Government Should Investigate Crimes of Former Dictator’s Regime

(New York) - The death of former president Suharto at age 86 provides an opportunity to commemorate the many victims of his oppressive regime, Human Rights Watch said today. Human Rights Watch said the Indonesian government should make a serious commitment to hold accountable the perpetrators of human rights abuses during his rule.

Suharto presided over more than three decades of military dictatorship and systematic human rights abuses, including media censorship, tight restrictions on freedom of association and assembly, a highly politicized and controlled judiciary, widespread torture, attacks on the rights of minorities, massacres of alleged communists, and numerous war crimes committed in East Timor, Aceh, Papua and the Moluccan islands. He also presided over a famously corrupt regime in which he, his family, and his cronies amassed billions of dollars in illegal wealth – funds which could have addressed Indonesia’s widespread poverty and social problems.

“Suharto has gotten away with murder – another dictator who’s lived out his life in luxury and escaped justice,” said Brad Adams, Asia director at Human Rights Watch. “But many of Suharto’s cronies are still around, so the Indonesian government should take the chance to put his many partners in human rights abuse on trial.”

To date, there has been virtually no legal accounting for the widespread abuses committed during Suharto’s rule, or for the violence instigated by pro-Suharto forces in a failed attempt to stave off his 1998 fall from power. Suharto himself never faced trial for human rights abuses. The former dictator spent the last years of his life living in luxury. On account of Suharto’s alleged poor health, in May 2006, prosecutors dropped one case that alleged that he had stolen $600 million from the state’s coffers.

“Indonesia’s attorney general never issued an indictment against him for human rights violations,” said Adams. “While there has been a great deal of political reform, repeated failures to hold perpetrators of serious human rights crimes to account have meant that Indonesia still has not come to terms with the worst of Suharto’s legacy.”

Human Rights Watch said that the lack of justice for Suharto’s crimes is directly linked to the continuing impunity enjoyed by Indonesia’s security forces, despite many political reforms and promises to address past abuses. Since 1998, the legal and institutional bases of Suharto’s political repression have been largely removed, and there has been great progress on freedom of association and expression.

One important consequence of this failure is that, although the military no longer formally plays a political role (the military’s “Dwifungsi” or “dual function” ideology relied on by Suharto has been abandoned and is now discredited), the military continues to be territorially and economically entrenched. The military still is not fully answerable to the Ministry of Defense, and much-heralded reforms to end the armed forces’ involvement in business are stalled. The predictable result is conflicts of interest and abuses, as with the May 2007 killing of civilians in Pasuruan, East Java, by marines who had ousted farmers and planted commercial crops on the disputed land. Another consequence is that where there is conflict in Indonesia today, as in Papua, security forces – both military and special police units – still commit abuses and are almost never held accountable.
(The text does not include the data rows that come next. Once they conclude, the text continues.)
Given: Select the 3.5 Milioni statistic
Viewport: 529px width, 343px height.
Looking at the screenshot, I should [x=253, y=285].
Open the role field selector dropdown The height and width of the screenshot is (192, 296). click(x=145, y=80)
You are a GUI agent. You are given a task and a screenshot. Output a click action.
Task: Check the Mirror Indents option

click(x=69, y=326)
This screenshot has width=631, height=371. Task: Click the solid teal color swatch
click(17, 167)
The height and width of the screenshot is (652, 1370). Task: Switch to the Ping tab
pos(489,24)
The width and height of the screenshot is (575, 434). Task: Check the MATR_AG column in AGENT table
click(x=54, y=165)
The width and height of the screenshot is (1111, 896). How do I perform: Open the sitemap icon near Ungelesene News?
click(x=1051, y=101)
“Justice is a key missing piece in Indonesia’s reform story,” said Adams. “The failure to touch Suharto shows how far Indonesia still has to go if it is to establish strong, independent prosecutors and courts, and put an end to serious security-force abuses.”

Background

Suharto’s sordid legacy dates to the army-backed massacres in 1965 that accompanied his rise to power. A failed coup against President Sukarno in September 1965 claimed the lives of six army generals, but it was the army, led by then-Major General Suharto, that emerged as the paramount power in the aftermath.

Although the events surrounding the coup attempt remain unclear and some participants themselves described it as an internal military affair, the government maintained that the Indonesian Communist Party was exclusively responsible for the coup attempt. From 1965 to 1967, Suharto presided over a bloodbath that destroyed the Indonesian Communist Party. Estimates of the number of people killed range from a quarter of a million to more than 1 million. Hundreds of thousands of citizens suspected of having leftist affiliations, including large numbers of teachers and student activists, were imprisoned. Most of them were never tried, let alone convicted of any offense. Suharto was officially proclaimed president in March 1967.
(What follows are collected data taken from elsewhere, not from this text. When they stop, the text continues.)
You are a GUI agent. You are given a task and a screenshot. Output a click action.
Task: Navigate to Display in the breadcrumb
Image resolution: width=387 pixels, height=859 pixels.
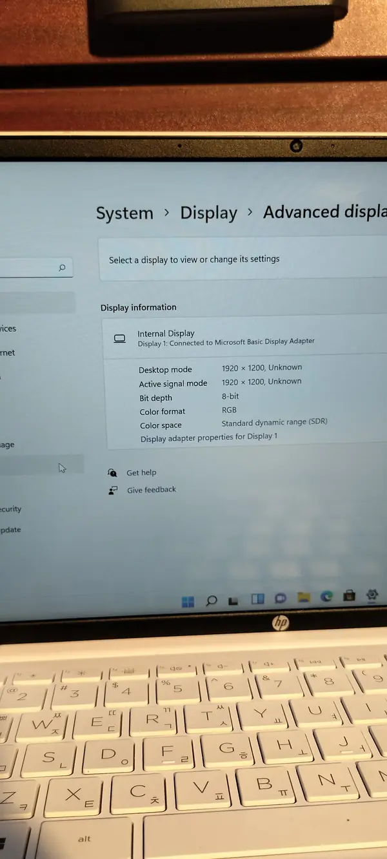[x=208, y=213]
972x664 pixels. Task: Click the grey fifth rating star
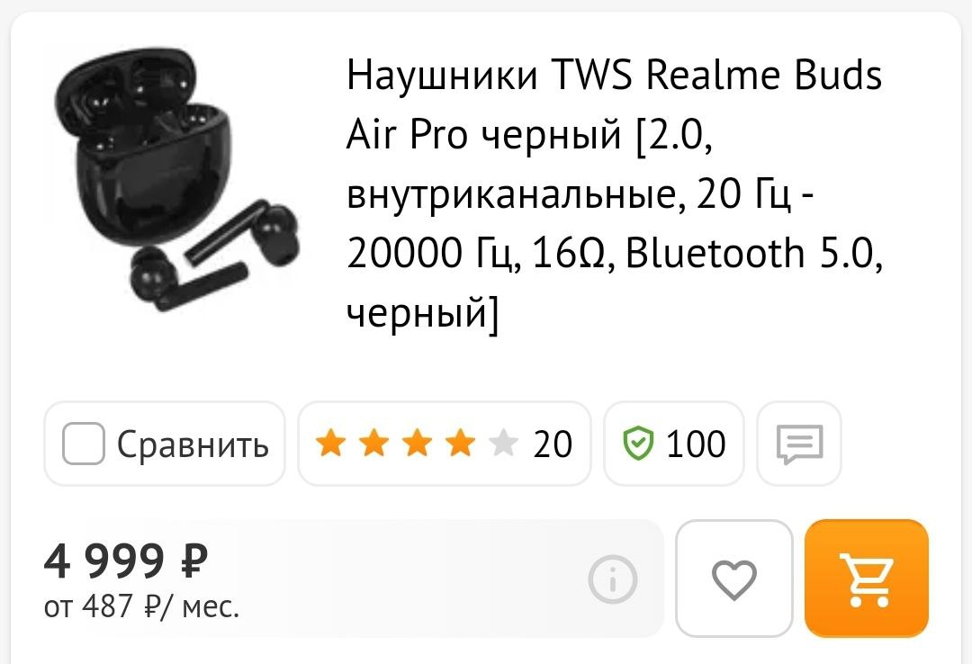point(503,444)
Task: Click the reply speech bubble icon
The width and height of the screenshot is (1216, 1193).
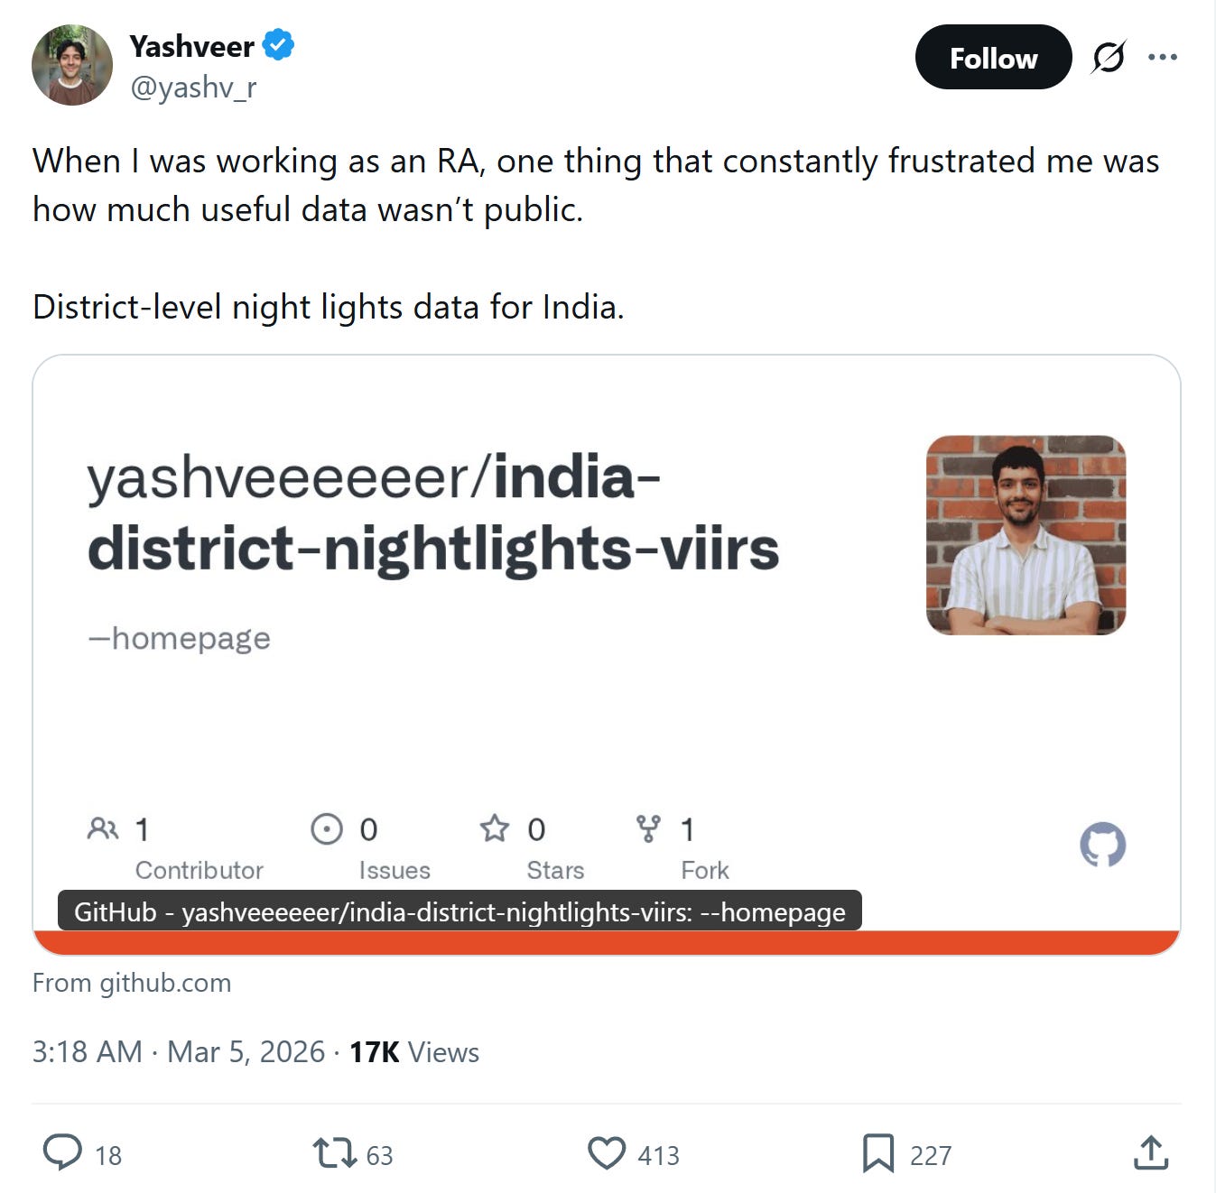Action: (x=62, y=1152)
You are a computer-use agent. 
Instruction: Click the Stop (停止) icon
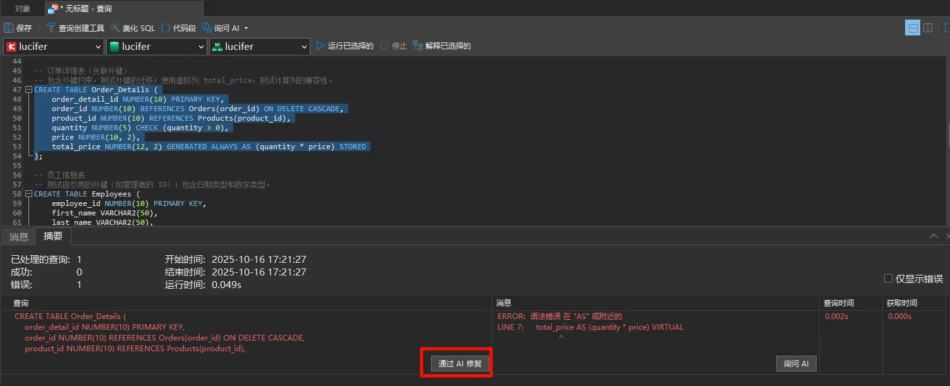(x=384, y=46)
Under Suharto’s “New Order” regime, Indonesian society became progressively militarized, with the Indonesian armed forces playing an increasingly prominent role as a social and political force. Throughout his rule, Suharto viciously suppressed any sign of anti-government unrest or separatist ambition. Military operations, most notably in East Timor, Aceh, and Papua, were characterized by undisciplined and unaccountable troops committing widespread abuses against civilians, including extrajudicial executions, torture, forced disappearances, beatings, arbitrary arrests and detentions, and drastic limits on freedom of movement.

In 1975, just nine days after neighboring East Timor declared its independence from Portugal, Suharto ordered Indonesian forces to invade and annex the former colony. Indonesia’s occupation of East Timor was brutal, marked by atrocities such as the Santa Cruz massacre in 1991, when at least 270 pro-independence protesters were shot or beaten to death by the military.

“One of the enduring legacies of Suharto’s regime has been the culture that continues to block justice for victims of military abuses even today,” said Adams. “Maybe with Suharto’s passing, this legacy, too, can be brought to an end.”

A rare attempt at accountability for Suharto-era crimes occurred in trials held in 2004 against soldiers accused of participating in the “Tanjung Priok Massacre” in Jakarta two decades earlier. Yet the trials resulted in little justice for the families of the 33 or more civilians shot by government security forces during an anti-government demonstration. Two defendants were acquitted amid reports of political interference and witness intimidation. The remaining 12 defendants had their convictions overturned by an appeals court in June 2005.